───── Source material
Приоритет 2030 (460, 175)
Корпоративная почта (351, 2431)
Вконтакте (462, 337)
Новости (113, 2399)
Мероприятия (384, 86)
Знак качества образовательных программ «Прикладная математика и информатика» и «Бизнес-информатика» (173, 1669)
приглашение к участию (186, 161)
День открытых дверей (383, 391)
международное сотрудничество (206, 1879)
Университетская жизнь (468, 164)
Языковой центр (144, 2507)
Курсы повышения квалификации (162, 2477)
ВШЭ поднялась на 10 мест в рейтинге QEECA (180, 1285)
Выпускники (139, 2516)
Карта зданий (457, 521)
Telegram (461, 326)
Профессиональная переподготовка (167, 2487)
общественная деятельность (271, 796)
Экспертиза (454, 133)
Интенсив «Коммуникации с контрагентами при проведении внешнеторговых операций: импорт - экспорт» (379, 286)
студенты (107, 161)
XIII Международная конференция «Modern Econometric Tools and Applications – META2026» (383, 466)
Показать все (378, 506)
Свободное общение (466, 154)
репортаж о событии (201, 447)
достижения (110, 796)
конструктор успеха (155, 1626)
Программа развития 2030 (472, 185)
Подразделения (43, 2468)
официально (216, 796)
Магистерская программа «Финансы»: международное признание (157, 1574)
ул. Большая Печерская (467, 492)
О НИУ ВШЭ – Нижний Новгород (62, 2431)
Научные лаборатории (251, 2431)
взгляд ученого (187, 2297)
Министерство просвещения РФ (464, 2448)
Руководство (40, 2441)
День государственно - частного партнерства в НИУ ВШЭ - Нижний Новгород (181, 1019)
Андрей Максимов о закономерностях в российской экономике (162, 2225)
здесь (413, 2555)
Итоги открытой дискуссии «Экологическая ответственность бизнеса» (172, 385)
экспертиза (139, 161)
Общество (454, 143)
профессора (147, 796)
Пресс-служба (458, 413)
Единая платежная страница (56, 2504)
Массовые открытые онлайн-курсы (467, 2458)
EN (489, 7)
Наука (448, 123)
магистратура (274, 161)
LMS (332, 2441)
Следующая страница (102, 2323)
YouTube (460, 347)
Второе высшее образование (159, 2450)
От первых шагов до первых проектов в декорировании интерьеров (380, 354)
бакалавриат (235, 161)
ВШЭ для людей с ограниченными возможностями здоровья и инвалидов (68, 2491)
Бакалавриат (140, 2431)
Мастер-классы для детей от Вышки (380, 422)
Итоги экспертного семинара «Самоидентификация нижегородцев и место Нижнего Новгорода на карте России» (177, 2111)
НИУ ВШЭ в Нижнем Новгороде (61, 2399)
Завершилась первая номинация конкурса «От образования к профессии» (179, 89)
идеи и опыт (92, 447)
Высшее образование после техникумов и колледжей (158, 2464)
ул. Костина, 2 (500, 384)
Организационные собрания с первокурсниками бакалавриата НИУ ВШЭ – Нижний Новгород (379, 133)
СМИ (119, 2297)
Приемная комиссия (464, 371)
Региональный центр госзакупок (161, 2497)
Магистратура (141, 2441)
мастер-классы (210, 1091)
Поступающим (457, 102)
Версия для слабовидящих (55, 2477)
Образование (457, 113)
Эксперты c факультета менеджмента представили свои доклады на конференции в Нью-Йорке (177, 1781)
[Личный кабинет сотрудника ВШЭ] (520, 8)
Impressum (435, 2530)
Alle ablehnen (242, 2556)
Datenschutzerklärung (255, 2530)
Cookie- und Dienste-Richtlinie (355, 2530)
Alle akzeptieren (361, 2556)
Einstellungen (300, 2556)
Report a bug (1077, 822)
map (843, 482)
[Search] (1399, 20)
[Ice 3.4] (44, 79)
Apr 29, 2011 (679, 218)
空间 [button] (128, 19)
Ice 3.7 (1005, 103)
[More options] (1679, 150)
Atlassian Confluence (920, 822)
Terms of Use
──────────
-- Required action --
Please report every line in the entries above that holds the string "центр".

-- Reply to the task --
Языковой центр (144, 2507)
Региональный центр госзакупок (161, 2497)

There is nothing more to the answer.